Wordsmith during the recording of the Concert for the Human Family in April 2021 at Philadelphia Episcopal Cathedral. Photo: The Episcopal Church

“We’ve been talking about the struggles we’ve been going through, talking about the divide that we have in America, and just really putting these things out here bluntly so we can have this conversation through music,” Wordsmith said. “I feel this concert will really continue to open people’s eyes, continue to keep the discussions alive on so many topics in this world that we have to address. And that’s my biggest hope, that more people will come together and unite over this.”

“The whole thing is designed to spark conversations and to strengthen communities and hopefully open up an important dialogue between all of us,” Caudill told ENS.

“Everything has been based on very real and very deep conversations and research that we’ve had with folks” going back several years, he said; though they sound tailor-made to the 2020-21 period of racial reckoning, almost all of the songs were written before the murder of George Floyd last May. One deals with the 2005 racially motivated murder of Anthony Walker in England, which Caudill learned about in detail on a trip to Liverpool with a team from The Episcopal Church in 2019.

“Sadly, it all stayed relevant,” Caudill said.

As difficult as it is to talk about such painful topics, Wordsmith said he found it healing to help other people understand them.

“Everything we’ve seen with George Floyd, Breonna Taylor and so many others – we just want other communities to understand our plight understand what we’re going through and be willing to learn.”
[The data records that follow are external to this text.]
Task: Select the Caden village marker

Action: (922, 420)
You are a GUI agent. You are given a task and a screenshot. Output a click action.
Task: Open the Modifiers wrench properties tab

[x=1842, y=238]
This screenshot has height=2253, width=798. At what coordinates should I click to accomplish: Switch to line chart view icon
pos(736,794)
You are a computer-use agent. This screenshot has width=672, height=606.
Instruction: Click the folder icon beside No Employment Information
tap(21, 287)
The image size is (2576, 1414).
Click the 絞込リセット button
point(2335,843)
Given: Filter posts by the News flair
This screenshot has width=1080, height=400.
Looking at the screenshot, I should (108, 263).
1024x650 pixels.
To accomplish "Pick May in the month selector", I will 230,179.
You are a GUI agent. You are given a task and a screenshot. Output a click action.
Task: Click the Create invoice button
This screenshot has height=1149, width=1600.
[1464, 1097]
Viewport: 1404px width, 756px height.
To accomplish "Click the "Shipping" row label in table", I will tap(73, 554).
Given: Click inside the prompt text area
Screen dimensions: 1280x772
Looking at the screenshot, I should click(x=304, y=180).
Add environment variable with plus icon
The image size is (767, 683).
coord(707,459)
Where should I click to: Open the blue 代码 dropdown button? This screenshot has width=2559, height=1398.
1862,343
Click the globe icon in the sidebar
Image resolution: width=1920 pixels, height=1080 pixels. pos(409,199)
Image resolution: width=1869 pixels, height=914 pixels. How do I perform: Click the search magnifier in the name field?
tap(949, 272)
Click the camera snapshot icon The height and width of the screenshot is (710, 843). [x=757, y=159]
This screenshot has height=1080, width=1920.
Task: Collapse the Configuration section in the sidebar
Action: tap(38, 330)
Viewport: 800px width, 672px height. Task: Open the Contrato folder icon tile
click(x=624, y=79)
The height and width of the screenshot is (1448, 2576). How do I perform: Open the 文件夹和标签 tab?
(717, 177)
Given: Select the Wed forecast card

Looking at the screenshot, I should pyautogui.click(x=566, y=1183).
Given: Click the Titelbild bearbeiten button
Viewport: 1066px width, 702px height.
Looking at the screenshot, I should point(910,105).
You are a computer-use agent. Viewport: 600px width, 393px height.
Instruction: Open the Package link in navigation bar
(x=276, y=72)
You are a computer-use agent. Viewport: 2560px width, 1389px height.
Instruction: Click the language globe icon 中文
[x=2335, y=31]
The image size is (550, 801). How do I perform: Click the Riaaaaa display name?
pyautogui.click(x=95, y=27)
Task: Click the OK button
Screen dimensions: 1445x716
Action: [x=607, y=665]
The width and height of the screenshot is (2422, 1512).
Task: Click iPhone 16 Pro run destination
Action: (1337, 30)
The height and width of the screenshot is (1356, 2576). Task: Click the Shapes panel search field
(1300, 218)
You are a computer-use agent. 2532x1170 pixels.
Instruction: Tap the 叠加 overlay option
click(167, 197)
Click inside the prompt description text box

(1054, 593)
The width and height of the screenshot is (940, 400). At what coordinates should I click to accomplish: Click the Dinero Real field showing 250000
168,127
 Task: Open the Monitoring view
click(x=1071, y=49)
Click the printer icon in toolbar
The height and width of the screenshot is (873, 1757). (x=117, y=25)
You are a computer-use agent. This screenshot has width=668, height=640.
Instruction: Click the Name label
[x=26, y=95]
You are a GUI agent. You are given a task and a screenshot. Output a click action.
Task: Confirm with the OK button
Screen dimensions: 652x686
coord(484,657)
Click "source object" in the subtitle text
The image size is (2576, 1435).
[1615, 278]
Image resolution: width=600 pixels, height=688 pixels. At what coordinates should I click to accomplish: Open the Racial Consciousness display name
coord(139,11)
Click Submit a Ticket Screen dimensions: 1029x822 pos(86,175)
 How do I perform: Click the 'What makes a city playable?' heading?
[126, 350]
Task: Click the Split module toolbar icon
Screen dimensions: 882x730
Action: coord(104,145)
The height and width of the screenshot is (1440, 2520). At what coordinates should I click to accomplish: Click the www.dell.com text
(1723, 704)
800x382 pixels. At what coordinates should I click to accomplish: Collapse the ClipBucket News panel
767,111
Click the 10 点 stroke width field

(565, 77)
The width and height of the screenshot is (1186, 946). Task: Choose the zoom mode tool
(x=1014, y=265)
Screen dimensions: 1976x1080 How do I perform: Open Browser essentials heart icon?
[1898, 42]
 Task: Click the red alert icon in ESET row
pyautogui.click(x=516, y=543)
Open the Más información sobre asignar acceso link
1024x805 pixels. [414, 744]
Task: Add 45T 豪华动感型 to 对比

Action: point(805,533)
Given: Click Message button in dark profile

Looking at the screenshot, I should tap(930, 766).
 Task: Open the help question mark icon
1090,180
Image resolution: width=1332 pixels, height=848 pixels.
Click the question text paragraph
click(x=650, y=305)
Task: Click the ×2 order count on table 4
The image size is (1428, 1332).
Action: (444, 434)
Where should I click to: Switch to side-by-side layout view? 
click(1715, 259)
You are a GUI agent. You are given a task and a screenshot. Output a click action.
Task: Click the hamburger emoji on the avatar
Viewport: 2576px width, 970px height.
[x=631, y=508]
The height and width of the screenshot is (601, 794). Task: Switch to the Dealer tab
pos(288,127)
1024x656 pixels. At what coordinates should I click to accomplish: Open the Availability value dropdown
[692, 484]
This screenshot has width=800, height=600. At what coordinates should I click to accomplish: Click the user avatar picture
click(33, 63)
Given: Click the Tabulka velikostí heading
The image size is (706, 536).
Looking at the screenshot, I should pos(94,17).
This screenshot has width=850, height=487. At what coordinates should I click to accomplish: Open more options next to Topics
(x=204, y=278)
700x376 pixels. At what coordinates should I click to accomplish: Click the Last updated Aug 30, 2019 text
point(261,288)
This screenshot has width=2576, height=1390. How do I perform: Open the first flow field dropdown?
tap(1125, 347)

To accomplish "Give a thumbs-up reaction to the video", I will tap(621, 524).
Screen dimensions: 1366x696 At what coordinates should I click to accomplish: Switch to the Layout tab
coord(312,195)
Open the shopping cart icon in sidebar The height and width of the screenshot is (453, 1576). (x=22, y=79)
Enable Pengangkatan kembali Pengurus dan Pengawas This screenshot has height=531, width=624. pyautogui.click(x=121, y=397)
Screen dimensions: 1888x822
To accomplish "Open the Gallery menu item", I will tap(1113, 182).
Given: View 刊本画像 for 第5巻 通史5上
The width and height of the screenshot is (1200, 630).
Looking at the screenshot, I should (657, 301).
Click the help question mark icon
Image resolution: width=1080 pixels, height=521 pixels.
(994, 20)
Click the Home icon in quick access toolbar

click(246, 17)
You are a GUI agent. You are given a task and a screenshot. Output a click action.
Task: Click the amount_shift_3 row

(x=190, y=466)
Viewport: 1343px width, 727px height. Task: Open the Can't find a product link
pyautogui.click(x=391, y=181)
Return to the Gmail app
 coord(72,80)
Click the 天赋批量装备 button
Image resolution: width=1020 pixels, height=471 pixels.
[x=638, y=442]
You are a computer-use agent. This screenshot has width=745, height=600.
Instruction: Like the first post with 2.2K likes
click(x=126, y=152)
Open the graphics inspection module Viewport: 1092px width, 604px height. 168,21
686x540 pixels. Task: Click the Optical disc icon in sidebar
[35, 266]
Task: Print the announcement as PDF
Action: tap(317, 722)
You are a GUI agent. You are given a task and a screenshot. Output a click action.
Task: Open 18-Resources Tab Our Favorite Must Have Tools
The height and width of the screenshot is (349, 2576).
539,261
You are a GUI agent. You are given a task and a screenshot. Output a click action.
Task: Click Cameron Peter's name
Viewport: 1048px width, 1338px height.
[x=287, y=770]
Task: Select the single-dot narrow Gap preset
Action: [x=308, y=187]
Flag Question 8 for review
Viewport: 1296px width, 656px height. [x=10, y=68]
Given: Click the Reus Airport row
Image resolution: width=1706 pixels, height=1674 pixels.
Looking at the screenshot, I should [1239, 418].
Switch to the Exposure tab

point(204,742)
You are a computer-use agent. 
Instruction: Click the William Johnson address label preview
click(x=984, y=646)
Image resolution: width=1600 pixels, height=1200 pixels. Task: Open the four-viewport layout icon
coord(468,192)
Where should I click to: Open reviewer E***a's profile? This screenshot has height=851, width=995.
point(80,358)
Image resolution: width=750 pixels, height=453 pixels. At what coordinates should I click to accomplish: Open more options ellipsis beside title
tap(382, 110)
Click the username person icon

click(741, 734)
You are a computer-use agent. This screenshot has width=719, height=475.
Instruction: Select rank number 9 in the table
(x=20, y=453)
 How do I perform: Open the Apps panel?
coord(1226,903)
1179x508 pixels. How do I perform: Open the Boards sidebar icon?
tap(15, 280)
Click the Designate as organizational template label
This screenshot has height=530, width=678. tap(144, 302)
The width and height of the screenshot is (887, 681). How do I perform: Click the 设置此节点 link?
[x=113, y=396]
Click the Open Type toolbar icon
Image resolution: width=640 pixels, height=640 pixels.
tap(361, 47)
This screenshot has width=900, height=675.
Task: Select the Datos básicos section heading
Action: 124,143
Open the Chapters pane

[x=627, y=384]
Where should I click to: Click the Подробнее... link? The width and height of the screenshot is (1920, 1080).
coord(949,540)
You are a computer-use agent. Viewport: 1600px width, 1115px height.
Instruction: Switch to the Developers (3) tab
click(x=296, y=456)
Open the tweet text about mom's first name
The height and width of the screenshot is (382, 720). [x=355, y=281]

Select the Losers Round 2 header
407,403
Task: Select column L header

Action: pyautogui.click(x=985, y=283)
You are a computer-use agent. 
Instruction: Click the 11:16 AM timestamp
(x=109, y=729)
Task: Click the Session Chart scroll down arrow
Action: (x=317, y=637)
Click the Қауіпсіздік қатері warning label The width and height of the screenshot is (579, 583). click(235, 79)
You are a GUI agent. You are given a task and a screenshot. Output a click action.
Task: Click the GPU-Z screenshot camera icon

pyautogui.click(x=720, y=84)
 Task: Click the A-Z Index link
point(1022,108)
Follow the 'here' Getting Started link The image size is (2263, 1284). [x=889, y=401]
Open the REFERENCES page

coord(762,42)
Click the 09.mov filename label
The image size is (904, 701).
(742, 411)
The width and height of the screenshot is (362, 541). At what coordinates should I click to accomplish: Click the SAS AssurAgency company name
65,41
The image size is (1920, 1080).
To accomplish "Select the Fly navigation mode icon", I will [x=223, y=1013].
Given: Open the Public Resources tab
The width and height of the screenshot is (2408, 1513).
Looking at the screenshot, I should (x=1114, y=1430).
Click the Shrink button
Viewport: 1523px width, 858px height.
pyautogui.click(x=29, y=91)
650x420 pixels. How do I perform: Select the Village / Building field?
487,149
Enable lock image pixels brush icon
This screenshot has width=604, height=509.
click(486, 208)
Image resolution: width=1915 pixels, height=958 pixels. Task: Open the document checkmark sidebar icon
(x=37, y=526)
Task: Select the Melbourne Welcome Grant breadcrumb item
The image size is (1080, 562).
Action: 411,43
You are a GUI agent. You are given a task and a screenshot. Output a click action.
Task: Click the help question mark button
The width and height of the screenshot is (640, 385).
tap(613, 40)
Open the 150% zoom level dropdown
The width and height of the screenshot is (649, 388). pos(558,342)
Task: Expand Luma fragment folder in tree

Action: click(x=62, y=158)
Caudill and Wordsmith said they strove to make music that can transcend spiritual traditions as well as personal backgrounds. While The Episcopal Church is sponsoring the concert series, the music is broadly spiritual rather than overtly religious, inviting people of other faiths or no faith to engage with it.

“It’s important to me that people know that I’m a person of faith,” Caudill told ENS. “At the same time, I want them to know that if they’re having conversation with me, I want to learn about and understand why they view the world the way they do, and to feel welcome to have any kind of conversation they want.”

Kory Caudill plays piano during the recording of the Concert for the Human Family in April 2021 at Philadelphia Episcopal Cathedral. Photo: The Episcopal Church

Wordsmith, who is not a churchgoer, told ENS he felt welcome to speak about faith on his own terms.

“That’s been a beautiful thing of working with Episcopal churches: I’ve never been judged at all,” he said. “It was really about ‘We want you to tell your story. We want you to feel open in this world.’”

The May 22 concert will incorporate the church’s From Many, One project that fosters conversation and storytelling across differences; through a series of questions and dialogue prompts, people of different backgrounds are encouraged to seek out common ground and understand each other’s motivations.

“The whole concert is about inspiring and equipping us to live as the whole human family of God, so story sharing is woven throughout the experience,” Spellers told ENS. “The concert begins with a From Many, One conversation between two of the musicians, sharing about what they love, what they’ve lost, where they hurt, and what they dream, all from their very different perspectives and life experiences. These are the stories and dreams that informed much of the music you’ll hear, so it’s wonderful to have the event open this way.”

“The concert ends with Bishop Curry inviting the audience to try a brief conversation across difference on Zoom for themselves. You go from being a mere listener to being a participant,” she added.